Diagnosis and etiology
A 13-year-old boy arrived with his older sister to the orthodontic consultation with the chief complaint of open and inverted bite. An extraoral evaluation showed a hyperdivergent pattern of growth, symmetrical face, and a straight profile with a relatively strong chin projection ( Fig 1 ).
Intraorally, he exhibited a severe angle Class III malocclusion on both sides, bilateral posterior crossbite, and a 4.5-mm anterior open bite. The maxillary arch presented an excess of space of 8 mm, and an excess of space of 3.5 mm was in the mandibular arch ( Fig 2 ). Maxillary and mandibular midlines were coincident with his facial midline. No signs and symptoms of temporomandibular joint disorder were observed. The patient exhibited a habit of anterior position of the tongue at rest and a tongue-thrust swallowing pattern.

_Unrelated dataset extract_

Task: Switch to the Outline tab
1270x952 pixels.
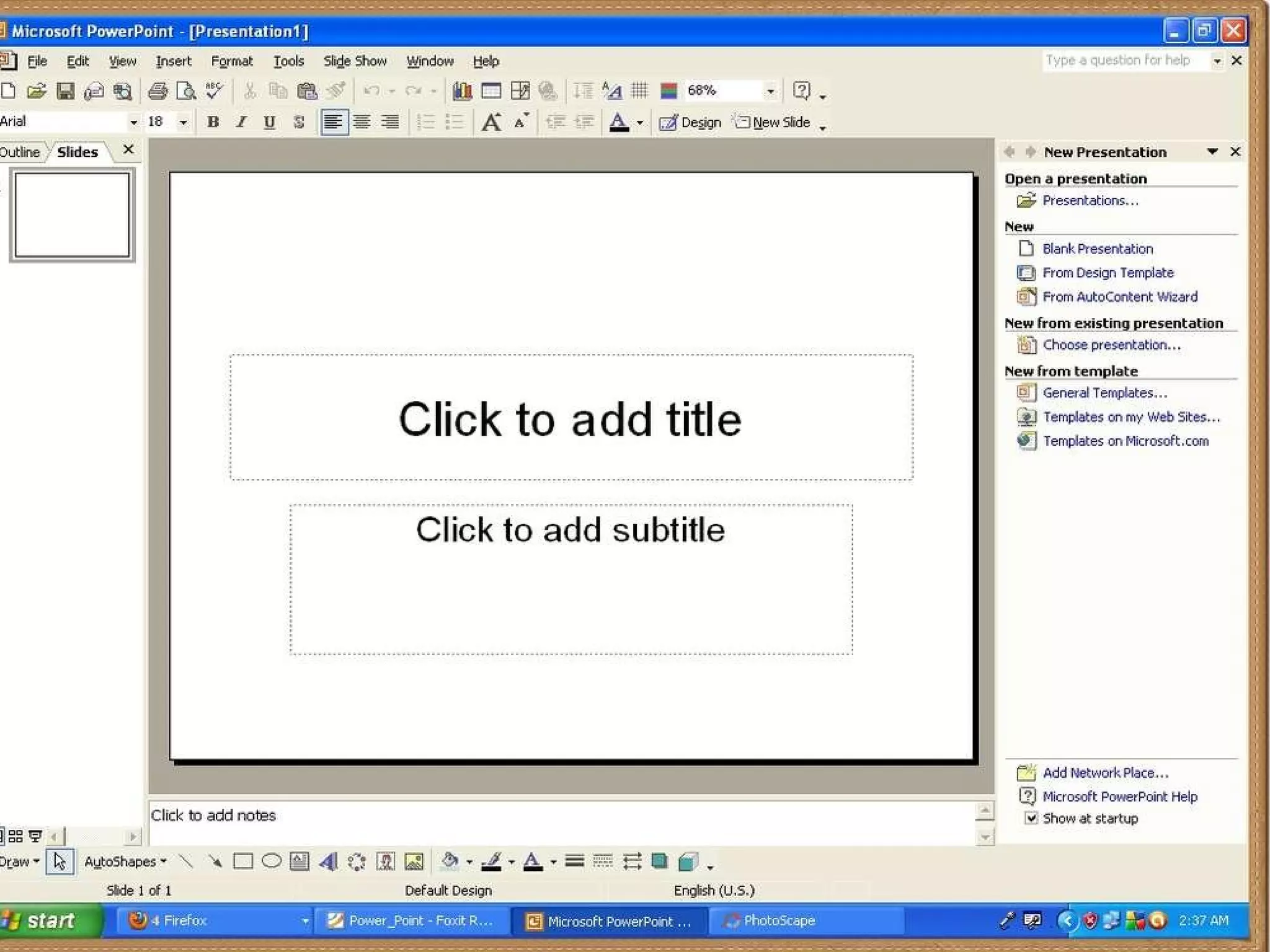Action: coord(20,152)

The panoramic radiograph indicated that the third molars were in development ( Fig 3 ). Despite the dental Class III malocclusion presented (AoBo= -7°), the lateral cephalometric analysis indicated a skeletal Class I relationship (ANB = 3°) with a marked hyperdivergent growth pattern (SN-GoGn = 42°; FMA = 37°). The maxillary incisors were slightly proclined (U1-NA = 24°), and the mandibular incisors were also proclined (L1-NB = 30°) but uprighted considering the IMPA angle = 80°. In the concave profile, the Z angle = 70° ( Table ).

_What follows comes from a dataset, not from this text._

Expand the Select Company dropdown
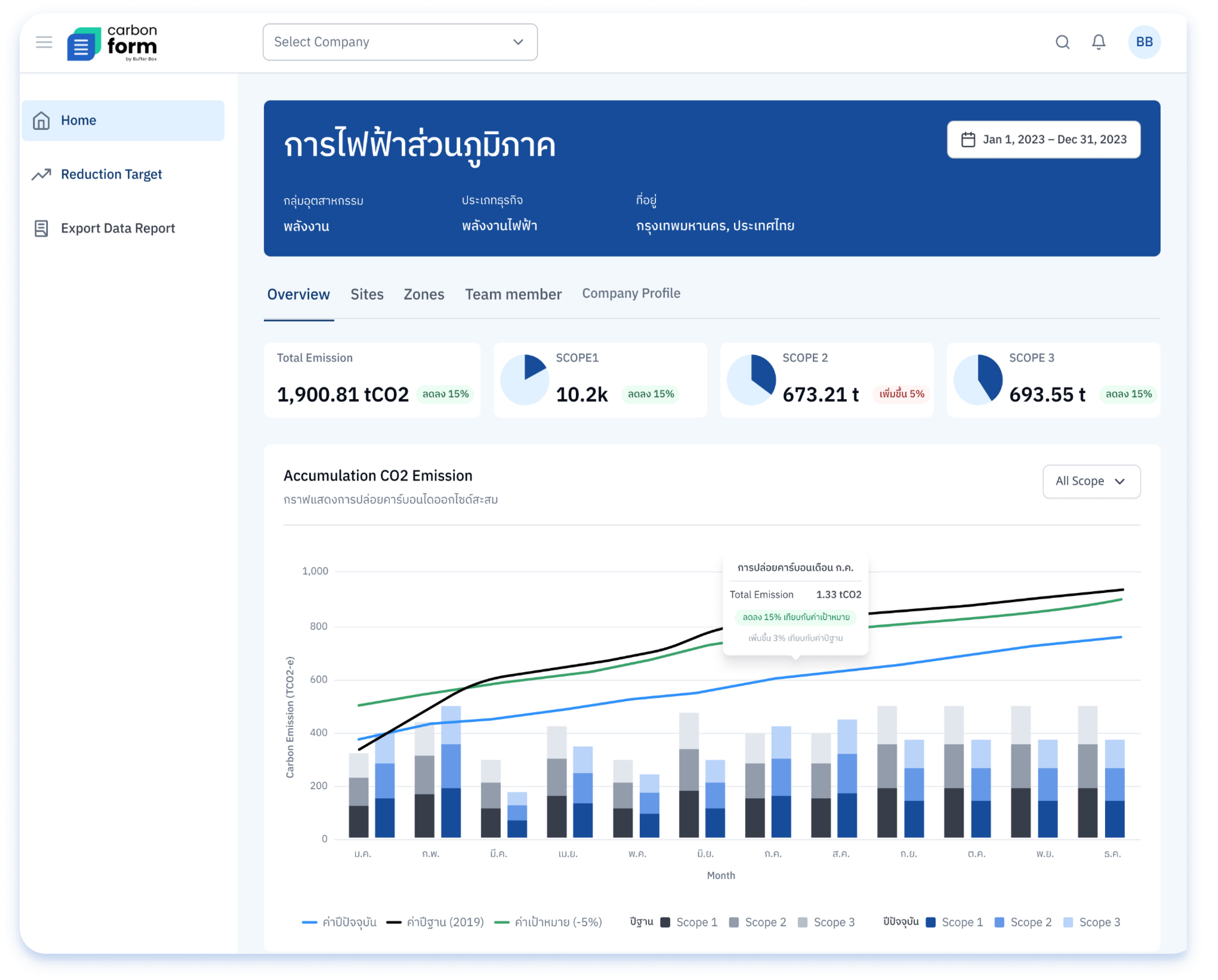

|SNA angle (°)||82||87||87||87||86|
|SNB angle (°)||80||84||82||82||82|
|ANB angle (°)||2||3||5||5||4|
|Ao-Bo (mm)||0 ± 2 ∗
1 ± 2 †
|Facial angle (°)||87||91||90||91||91|
|Interincisal angle (°)||132||124||127||133||134|
|Z angle (°)||75||74||76||78||81|
The following treatment objectives were established: (1) correct bilateral posterior and anterior crossbite, (2) correct the habit of anterior posture of the tongue at rest and tongue-thrust swallowing, (3) correct anterior open bite (4) obtain Class I molar and canine relationship on both sides, (5) obtain normal overjet and overbite, and (6) maintain facial profile.

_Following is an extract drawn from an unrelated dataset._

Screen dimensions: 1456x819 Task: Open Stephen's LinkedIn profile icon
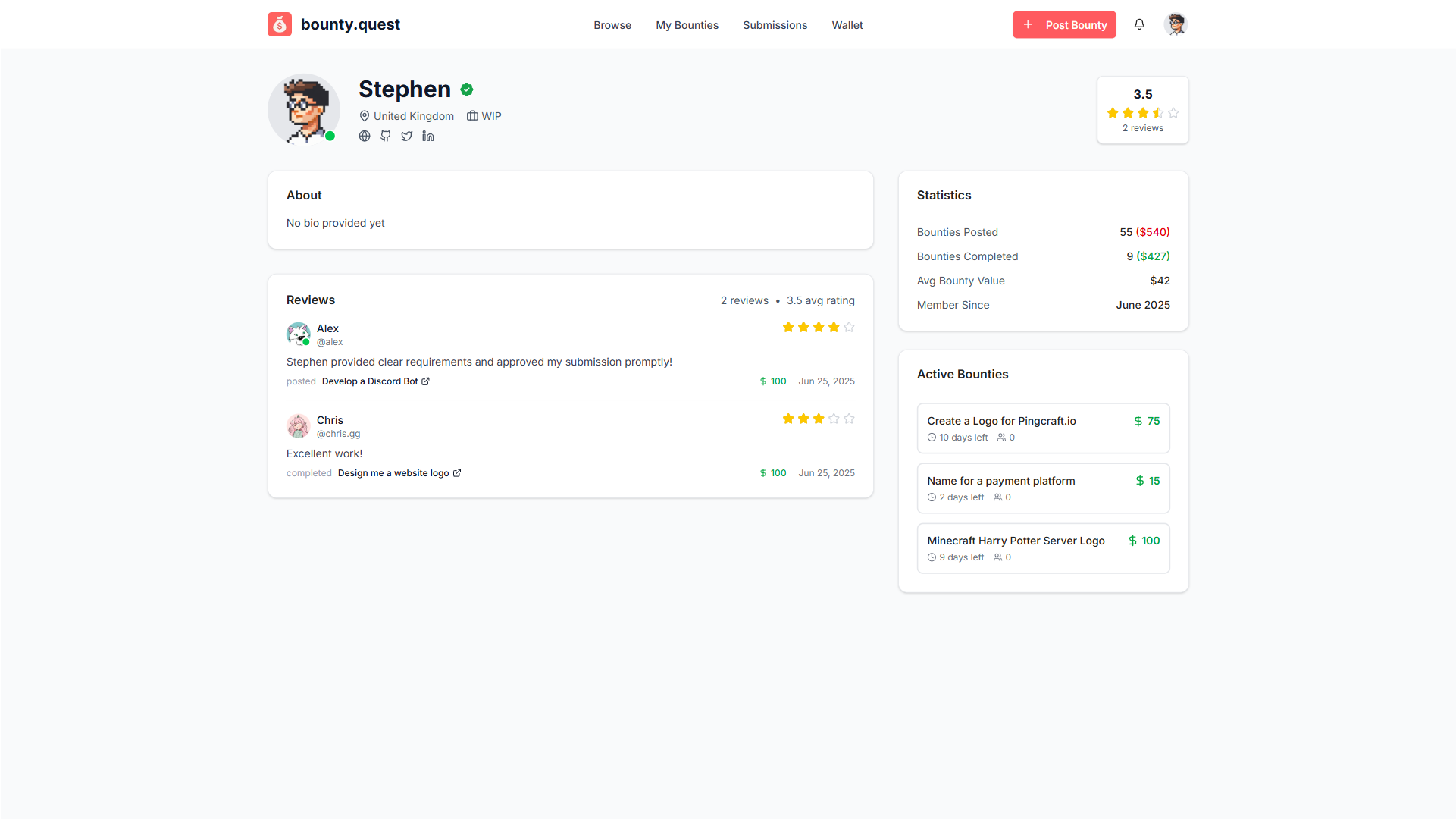(x=428, y=136)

The following treatment alternatives were proposed: (1) Perform rapid maxillary expansion (RME) with a banded hyrax palatal expander, followed by maxillary protraction with a facemask. In phase 2, bond complete fixed appliances and bilaterally insert miniplates in the maxillary and mandibular bones to perform intrusion of the maxillary posterior teeth and intrusion and distalization of the mandibular ones, thereby aiding open bite closure and correction of the sagittal discrepancy. Perform orofacial myofunctional therapy to correct the anterior posture of the tongue at rest. (2) Perform RME with a banded hyrax expander, followed by maxillary protraction with a facemask and placement of tongue spurs in the mandibular arch to control the anterior posture of the tongue at rest. In phase 2, bond complete fixed appliances and bilaterally insert miniscrews between the maxillary and mandibular first and second molars, performing intrusion of maxillary and mandibular posterior teeth to aid open bite closure and use of Class III and vertical elastics. (3) Perform RME with an acrylic splint hyrax-type expander, followed by maxillary protraction with a facemask. In phase 2, bond complete fixed appliances and use Class III and vertical elastics. Perform orofacial myofunctional therapy to correct the anterior posture of the tongue at rest.